Task requirements
Each line from the one that contains "Tap the phone call icon" to the end of the material must be set down exactly, and no line before it.

^^^^

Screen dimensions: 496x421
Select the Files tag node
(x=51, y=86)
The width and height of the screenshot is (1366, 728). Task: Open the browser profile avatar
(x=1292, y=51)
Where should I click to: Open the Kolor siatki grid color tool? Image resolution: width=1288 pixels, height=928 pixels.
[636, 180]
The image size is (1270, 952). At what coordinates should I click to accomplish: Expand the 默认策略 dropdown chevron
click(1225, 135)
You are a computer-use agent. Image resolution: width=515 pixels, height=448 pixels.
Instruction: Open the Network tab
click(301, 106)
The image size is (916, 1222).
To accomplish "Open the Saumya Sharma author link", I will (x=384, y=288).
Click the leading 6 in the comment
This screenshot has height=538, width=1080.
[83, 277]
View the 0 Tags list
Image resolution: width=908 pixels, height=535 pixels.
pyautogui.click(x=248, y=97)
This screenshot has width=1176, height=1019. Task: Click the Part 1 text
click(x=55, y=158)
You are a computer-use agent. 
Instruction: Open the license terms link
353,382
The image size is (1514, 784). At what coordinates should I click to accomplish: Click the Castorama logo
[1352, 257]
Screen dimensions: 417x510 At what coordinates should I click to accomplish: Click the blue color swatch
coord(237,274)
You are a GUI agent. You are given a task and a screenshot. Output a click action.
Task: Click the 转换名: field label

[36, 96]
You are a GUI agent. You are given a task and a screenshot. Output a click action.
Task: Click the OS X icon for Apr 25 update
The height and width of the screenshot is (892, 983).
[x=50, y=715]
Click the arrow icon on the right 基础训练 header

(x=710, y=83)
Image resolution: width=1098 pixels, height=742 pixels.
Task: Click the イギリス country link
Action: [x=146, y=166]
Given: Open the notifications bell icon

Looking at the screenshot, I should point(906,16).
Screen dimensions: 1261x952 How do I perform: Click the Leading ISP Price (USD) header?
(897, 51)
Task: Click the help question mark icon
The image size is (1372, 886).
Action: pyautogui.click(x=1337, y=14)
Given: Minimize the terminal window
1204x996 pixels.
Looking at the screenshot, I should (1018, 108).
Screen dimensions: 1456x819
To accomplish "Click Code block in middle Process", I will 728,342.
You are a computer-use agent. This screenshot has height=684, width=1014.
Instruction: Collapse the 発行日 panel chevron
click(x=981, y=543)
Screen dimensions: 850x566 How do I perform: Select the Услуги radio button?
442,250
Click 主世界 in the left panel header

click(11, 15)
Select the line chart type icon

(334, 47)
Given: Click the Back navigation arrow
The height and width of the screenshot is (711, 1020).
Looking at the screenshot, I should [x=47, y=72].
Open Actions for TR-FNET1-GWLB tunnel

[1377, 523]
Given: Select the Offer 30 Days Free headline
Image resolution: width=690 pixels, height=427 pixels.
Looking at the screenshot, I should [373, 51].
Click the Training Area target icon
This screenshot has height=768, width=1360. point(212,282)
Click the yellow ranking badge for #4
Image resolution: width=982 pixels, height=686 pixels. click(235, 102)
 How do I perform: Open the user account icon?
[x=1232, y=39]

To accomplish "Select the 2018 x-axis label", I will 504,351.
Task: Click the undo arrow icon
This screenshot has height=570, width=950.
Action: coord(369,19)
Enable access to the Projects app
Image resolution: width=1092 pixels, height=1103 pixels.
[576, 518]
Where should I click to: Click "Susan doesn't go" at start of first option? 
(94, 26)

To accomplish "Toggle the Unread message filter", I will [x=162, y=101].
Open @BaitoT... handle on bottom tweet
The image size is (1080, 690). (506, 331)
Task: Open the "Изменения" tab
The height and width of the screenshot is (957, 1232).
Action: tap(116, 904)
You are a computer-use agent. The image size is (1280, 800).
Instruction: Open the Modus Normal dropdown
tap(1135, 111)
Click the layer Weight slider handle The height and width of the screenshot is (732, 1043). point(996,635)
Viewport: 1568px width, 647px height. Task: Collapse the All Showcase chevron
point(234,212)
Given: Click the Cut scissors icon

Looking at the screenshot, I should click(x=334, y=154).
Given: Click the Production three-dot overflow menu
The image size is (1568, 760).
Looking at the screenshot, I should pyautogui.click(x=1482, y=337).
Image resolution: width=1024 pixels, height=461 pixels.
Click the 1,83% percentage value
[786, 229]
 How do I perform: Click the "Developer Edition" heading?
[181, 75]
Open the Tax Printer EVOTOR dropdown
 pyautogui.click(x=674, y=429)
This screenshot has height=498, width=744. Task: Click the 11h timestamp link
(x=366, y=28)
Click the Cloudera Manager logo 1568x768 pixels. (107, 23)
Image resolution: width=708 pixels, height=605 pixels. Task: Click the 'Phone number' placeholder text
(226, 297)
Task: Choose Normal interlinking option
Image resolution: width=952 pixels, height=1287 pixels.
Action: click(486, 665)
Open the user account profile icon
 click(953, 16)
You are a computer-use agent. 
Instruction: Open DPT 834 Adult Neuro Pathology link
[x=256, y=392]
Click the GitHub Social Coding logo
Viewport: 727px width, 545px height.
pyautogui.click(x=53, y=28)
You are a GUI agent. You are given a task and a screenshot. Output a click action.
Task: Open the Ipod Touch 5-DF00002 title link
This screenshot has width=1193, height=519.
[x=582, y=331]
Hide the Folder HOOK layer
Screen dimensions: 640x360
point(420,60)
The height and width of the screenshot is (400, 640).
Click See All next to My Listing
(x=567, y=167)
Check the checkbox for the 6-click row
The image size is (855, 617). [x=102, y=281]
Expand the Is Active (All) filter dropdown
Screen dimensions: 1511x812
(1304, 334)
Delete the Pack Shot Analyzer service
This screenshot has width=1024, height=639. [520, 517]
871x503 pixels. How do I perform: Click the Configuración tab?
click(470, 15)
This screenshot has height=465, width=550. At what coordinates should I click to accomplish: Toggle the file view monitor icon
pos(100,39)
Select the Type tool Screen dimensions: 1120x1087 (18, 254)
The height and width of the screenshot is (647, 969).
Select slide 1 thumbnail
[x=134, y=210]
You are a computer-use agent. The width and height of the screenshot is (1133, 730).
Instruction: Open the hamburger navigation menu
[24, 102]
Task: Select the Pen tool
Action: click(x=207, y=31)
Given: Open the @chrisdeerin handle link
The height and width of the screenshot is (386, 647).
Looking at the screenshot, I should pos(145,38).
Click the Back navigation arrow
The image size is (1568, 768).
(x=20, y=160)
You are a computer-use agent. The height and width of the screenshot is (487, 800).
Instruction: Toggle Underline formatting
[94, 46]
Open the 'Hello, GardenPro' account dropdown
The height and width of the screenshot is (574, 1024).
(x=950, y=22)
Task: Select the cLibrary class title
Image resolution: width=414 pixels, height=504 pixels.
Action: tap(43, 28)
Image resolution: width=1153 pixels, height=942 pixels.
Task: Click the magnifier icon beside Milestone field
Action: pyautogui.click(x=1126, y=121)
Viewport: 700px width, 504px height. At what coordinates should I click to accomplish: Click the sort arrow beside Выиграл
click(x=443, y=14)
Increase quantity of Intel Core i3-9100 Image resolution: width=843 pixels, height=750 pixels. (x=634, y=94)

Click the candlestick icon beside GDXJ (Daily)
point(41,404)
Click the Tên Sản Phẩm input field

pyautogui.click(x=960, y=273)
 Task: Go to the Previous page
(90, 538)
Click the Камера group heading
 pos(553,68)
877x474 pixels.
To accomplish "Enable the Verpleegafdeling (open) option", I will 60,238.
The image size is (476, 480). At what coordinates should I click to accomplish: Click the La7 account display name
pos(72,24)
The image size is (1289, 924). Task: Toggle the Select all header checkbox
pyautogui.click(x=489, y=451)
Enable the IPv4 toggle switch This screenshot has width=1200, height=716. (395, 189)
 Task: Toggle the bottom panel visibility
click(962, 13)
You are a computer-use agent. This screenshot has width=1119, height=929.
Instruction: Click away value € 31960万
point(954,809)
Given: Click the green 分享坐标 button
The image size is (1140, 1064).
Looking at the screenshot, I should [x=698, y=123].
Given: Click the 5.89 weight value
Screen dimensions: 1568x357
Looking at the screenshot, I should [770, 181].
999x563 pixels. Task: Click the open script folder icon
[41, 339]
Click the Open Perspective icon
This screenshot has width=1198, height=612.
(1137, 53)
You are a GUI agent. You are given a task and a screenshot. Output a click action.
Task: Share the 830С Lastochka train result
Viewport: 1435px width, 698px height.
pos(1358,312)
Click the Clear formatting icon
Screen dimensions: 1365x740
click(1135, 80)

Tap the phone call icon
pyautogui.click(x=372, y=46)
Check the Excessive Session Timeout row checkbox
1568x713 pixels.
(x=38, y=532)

^^^^

Completed task
Tap the phone call icon
pyautogui.click(x=372, y=46)
Check the Excessive Session Timeout row checkbox
1568x713 pixels.
(x=38, y=532)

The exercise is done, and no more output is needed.